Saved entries
——

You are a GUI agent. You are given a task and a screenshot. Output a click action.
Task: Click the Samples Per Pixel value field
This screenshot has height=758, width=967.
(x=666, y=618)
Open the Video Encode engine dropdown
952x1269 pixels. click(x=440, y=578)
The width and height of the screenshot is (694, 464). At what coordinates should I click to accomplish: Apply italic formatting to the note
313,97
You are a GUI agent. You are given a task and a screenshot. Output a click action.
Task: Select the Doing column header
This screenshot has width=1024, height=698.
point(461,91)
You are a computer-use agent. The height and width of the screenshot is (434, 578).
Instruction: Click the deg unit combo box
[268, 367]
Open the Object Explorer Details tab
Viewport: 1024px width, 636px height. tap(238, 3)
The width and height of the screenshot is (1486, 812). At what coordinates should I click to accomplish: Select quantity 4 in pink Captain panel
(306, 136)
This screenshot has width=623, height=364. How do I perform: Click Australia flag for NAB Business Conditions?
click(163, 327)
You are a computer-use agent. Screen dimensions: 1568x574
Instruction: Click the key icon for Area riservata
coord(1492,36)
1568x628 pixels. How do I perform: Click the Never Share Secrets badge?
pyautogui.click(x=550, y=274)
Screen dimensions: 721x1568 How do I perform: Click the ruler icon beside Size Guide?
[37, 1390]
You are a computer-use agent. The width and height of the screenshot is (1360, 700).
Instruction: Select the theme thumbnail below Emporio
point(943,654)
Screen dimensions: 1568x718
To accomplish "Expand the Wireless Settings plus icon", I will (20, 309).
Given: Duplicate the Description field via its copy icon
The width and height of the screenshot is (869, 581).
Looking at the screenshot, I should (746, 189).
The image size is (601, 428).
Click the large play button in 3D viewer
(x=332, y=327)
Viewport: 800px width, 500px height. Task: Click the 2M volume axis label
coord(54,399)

——

→ Work task: Write the data above out again in full, with every word as given.

→ Answer for the task:
You are a GUI agent. You are given a task and a screenshot. Output a click action.
Task: Click the Samples Per Pixel value field
This screenshot has height=758, width=967.
(x=666, y=618)
Open the Video Encode engine dropdown
952x1269 pixels. click(x=440, y=578)
The width and height of the screenshot is (694, 464). At what coordinates should I click to accomplish: Apply italic formatting to the note
313,97
You are a GUI agent. You are given a task and a screenshot. Output a click action.
Task: Select the Doing column header
This screenshot has width=1024, height=698.
point(461,91)
You are a computer-use agent. The height and width of the screenshot is (434, 578).
Instruction: Click the deg unit combo box
[268, 367]
Open the Object Explorer Details tab
Viewport: 1024px width, 636px height. tap(238, 3)
The width and height of the screenshot is (1486, 812). At what coordinates should I click to accomplish: Select quantity 4 in pink Captain panel
(306, 136)
This screenshot has width=623, height=364. How do I perform: Click Australia flag for NAB Business Conditions?
click(163, 327)
You are a computer-use agent. Screen dimensions: 1568x574
Instruction: Click the key icon for Area riservata
coord(1492,36)
1568x628 pixels. How do I perform: Click the Never Share Secrets badge?
pyautogui.click(x=550, y=274)
Screen dimensions: 721x1568 How do I perform: Click the ruler icon beside Size Guide?
[37, 1390]
You are a computer-use agent. The width and height of the screenshot is (1360, 700).
Instruction: Select the theme thumbnail below Emporio
point(943,654)
Screen dimensions: 1568x718
To accomplish "Expand the Wireless Settings plus icon", I will (20, 309).
Given: Duplicate the Description field via its copy icon
The width and height of the screenshot is (869, 581).
Looking at the screenshot, I should (746, 189).
The image size is (601, 428).
Click the large play button in 3D viewer
(x=332, y=327)
Viewport: 800px width, 500px height. Task: Click the 2M volume axis label
coord(54,399)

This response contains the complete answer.